I’m tentatively leaning towards that last assessment right now, but I enjoyed the hell out of “A Party Of Tarzan” regardless of its intentions. We get some backstory about how Gary became one of the Monarch’s henchmen (got kidnapped as an over-sized eighth grader, never looked back), and learn about why all these complicated arching ratings were created in the first place. (Way back when, a nobody of a bad guy assaulted the Venture compound, and goaded Action Man into shooting him.) Gary narrates the former, the Monarch the latter, and while there’s no obvious reason as to why we need explanations for things that’ve been accepted parts of the show’s lore for a while, it works well enough. The half hour in general has a feeling of weight behind it, and that weight, even if obviously part of the gag, is enhanced by the voice over work.

It’s also enhanced by the cold open that has Dr. Mrs. the Monarch shooting Rusty with a sniper rifle. There was no real fear that Rusty would actually die, but a hook is a hook, and there was enough low level suspense running throughout the half-hour to keep things moving. The show has always had a genius for razor sharp pacing, and tonight’s episode was no exception. There’s an impressive amount of story crammed into these thirty minutes, and none of them really feel short-changed. We see the Monarch more or less triumphant, we see Rusty losing yet again (although not for the reasons he thinks), we see Gary struggling with his mission, and Dr. Mrs. taking a shot that ultimately has no real effect on anyone.

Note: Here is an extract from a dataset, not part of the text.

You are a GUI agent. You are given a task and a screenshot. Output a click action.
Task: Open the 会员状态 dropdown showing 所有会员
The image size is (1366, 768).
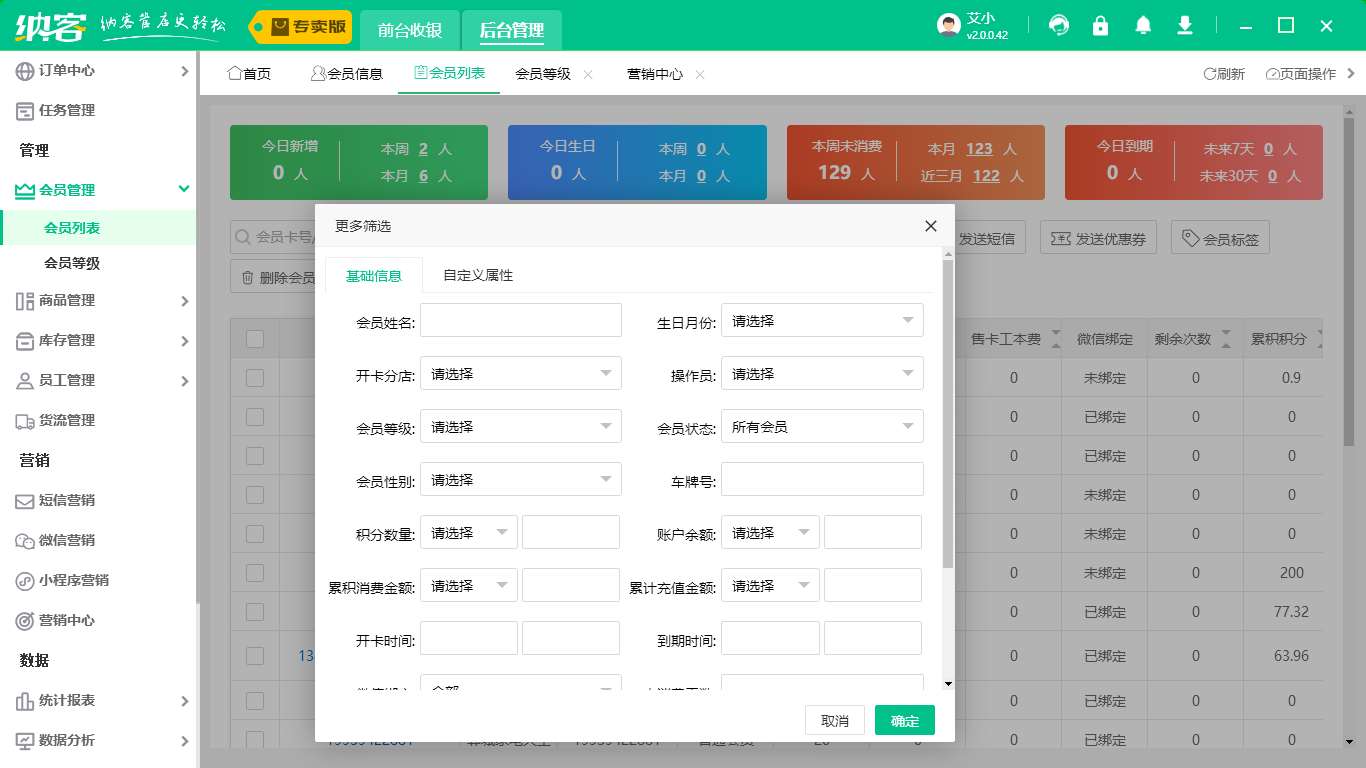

If there’s anything holding me back about this episode, it’s that last part. There’s a lot of build up here without much consequence (unless Gary actually did kill the Wandering Spider and didn’t just bury his mechanical legs in the woods, which I doubt), and it’s hard not to feel a little cheated that the show yet again teased at something meaningful before shrugging it off as a goof. It’s not that I wanted Rusty Venture dead, god forbid. But this series is capable of surprising depth and melancholy when it wants to be, and there hasn’t been a lot of that going around this season. I’m appreciating the plotting even more than I usually do, if only because it’s so clearly building towards something, but the longing behind the gags is largely gone.

Still, it made a few brief appearances tonight, and the more I think about it, the more I’m inclined to run the risk and rate this as one of the stand-outs of the season so far. It’s stylish, inventive, and neatly told, and if it may not add up to more than the sum of its parts, well, maybe that’s the point. Maybe all the nonsense and the aspirations don’t ever add up to much, and you’re better off enjoying the night sky, provided you’re wearing a bullet-proof suit.


Stray observations

  • One of the Monarch’s early plans: trying to make the name “Venture” illegal. I don’t think he knows how laws work.
  • So, the original Blue Morpho dressed up as Billie Jean King to seduce Dr. Z. They had a lot of very intimate sex. I’m not sure if this is going to go anywhere, but I’m hoping it’s just a weird one-off gag?
  • “Christopher Motherfucking Lambert.” -Rusty (I like how the show subtly acknowledges Lambert isn’t all that much. No truly famous person would accept a party invitation from a man in a speed suit.)
  • “Unless the name of the drink includes the ingredients, I can’t make it.” -Hank
  • Wanting to impress Christopher Lambert, Rusty returns to Enzo the tailor to get a new suit made. This is really so he can steal the Blue Morpho outfit when he realizes he can’t get the suit he wants overnight, but I’m intrigued by this “Patriarch.”
  • So, the Guild had Blue Morpho killed in 1976, and Blue Morpho was working with Jonas Venture behind the scenes, as previously established. I’m wondering if this ever going to tie back to the Monarch; I’m also wondering if this is somehow going to lead to an explanation for the Monarch’s hatred of Rusty. (I doubt that last one, actually. It’s funnier if he hates him just because.)